Individuals interested in the mental health field may sometimes start out wondering about the difference between a psychologist and a psychiatrist and how similar the educational requirements are for each profession. Some may be surprised that while both of these professionals often undertake similar types of responsibilities, the qualifications and training required is quite different.
A psychiatrist in the United States is a licensed medical doctor who has specialized in mental illness. A Masters degree in psychology does not qualify a person as either a medical doctor or a psychiatrist. Psychiatrists treat their patients using medications, psychotherapy, psychoanalysis, and other psychiatric methods. Psychiatrists also can determine if the mental problems of their patients are due to physical ailments.
Educational Requirements for Psychiatrists
Admission to medical school requires a bachelor’s degree with appropriate course work from a college or university acceptable to the medical school. Suitable courses include psychology, inorganic chemistry, organic chemistry, biology, mathematics, and physics. The person also must obtain a suitable grade on the Medical College Admissions Test (MCAT) and provide proof of various other qualifications. Four or five years of medical school must also be completed to obtain an M.D. degree.
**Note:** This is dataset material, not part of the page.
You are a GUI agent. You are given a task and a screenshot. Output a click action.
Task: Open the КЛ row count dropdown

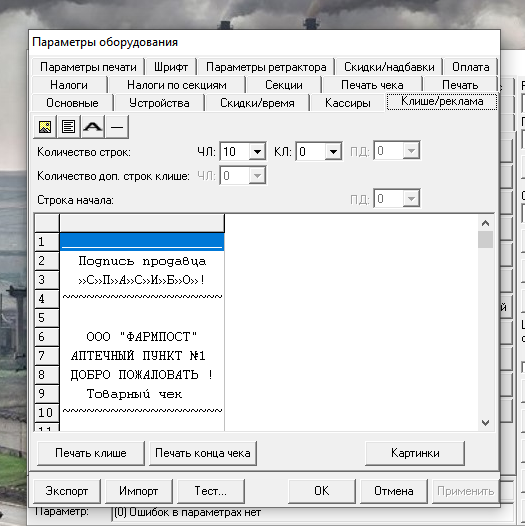[333, 152]

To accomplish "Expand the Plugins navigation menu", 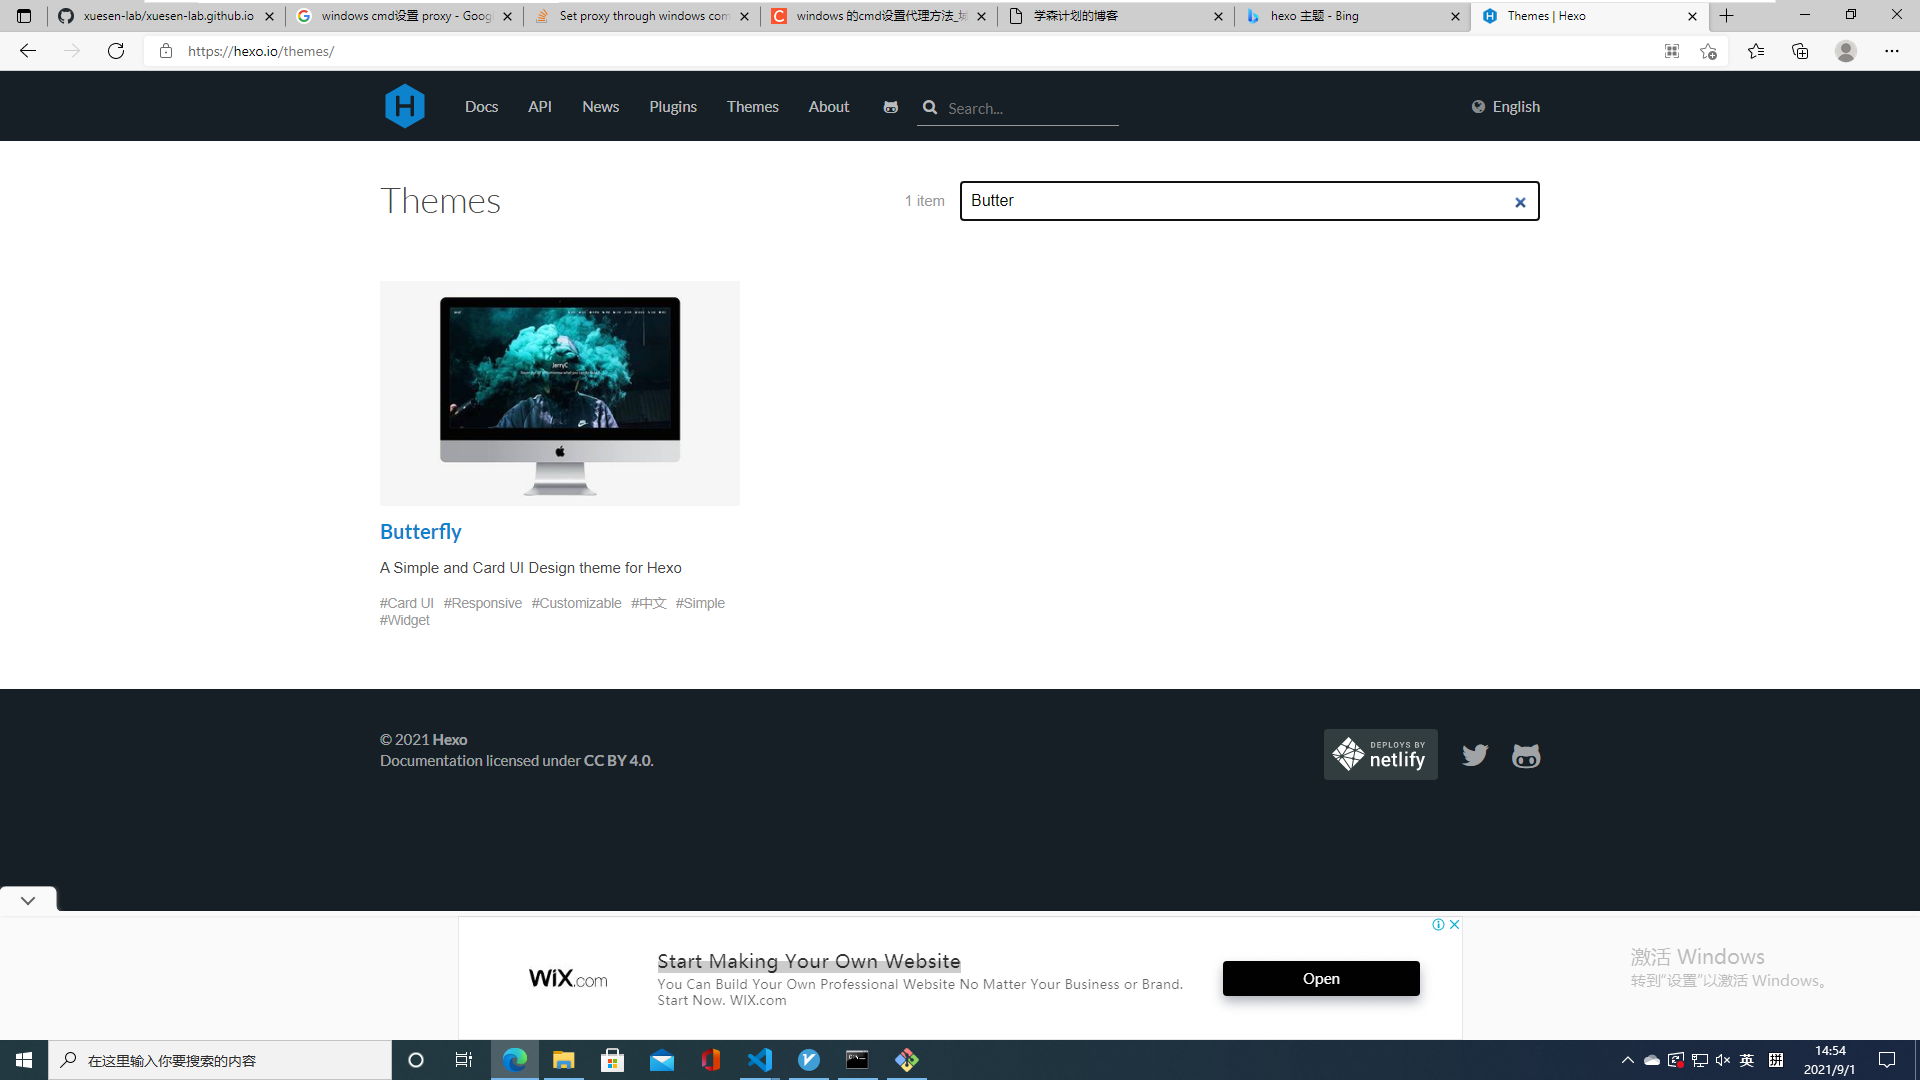I will (674, 105).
Since there is stiff competition for admission to medical school, many candidates won’t be accepted. To improve the chances of admission, you need to have top grades at a top school. It also helps to have performed volunteer work or and internship in a hospital or psychiatric clinic. Other ways to help gain admission are strong recommendations from experienced physicians or psychiatrists.
Training and other Requirements
After completing medical school, an aspiring psychiatrist must complete four or five years of psychiatric internship and residency training. In addition, they must be licensed to practice by their state. This requires that they pass the United States Medical Licensing Examination and fulfill any other state requirement.
Board certification as a psychiatrist is optional but highly desirable. Candidates must pass an examination and possess certain other qualifications to be certified by the American Board of Psychiatry and Neurology.
Maintenance of board certification and state license may require psychiatrists to continue with education throughout their career. This education normally is provided by approved workshops, seminars, and classes from professional institutions.
A psychiatrist either can be self-employed or can be employed as part of a medical health team that needs the services of a psychiatrist. They also can perform consulting work with primary care physicians, social workers, and psychologists. They may offer testimony as an expert witness in a criminal trial. They may determine whether a criminal has the mental facilities to stand trial.
Psychiatrist vs. Psychologist
The basic difference between a Psychiatrist and a Psychologist is that a psychiatrist is a licensed medical doctor and a psychologist is not. In addition, a psychiatrist is educated at medical school and receives an M.D. degree. A psychologist is educated at a college or university and receives a doctoral-level degree in psychology. However, both professions treat mental ailments and require a state license to practice.
Most states do not allow psychologists to prescribe medications. However, this is gradually changing. A few states allow psychologists with advanced medical training to prescribe medications.
So, can you become a psychiatrist with a master’s in psychology? A Masters in Psychology does not qualify you to be a psychiatrist; however, it certainly does not mean you can’t go on to medical school if you’ve already received a Master’s in Psychology. It just means more education, training, and of course tuition.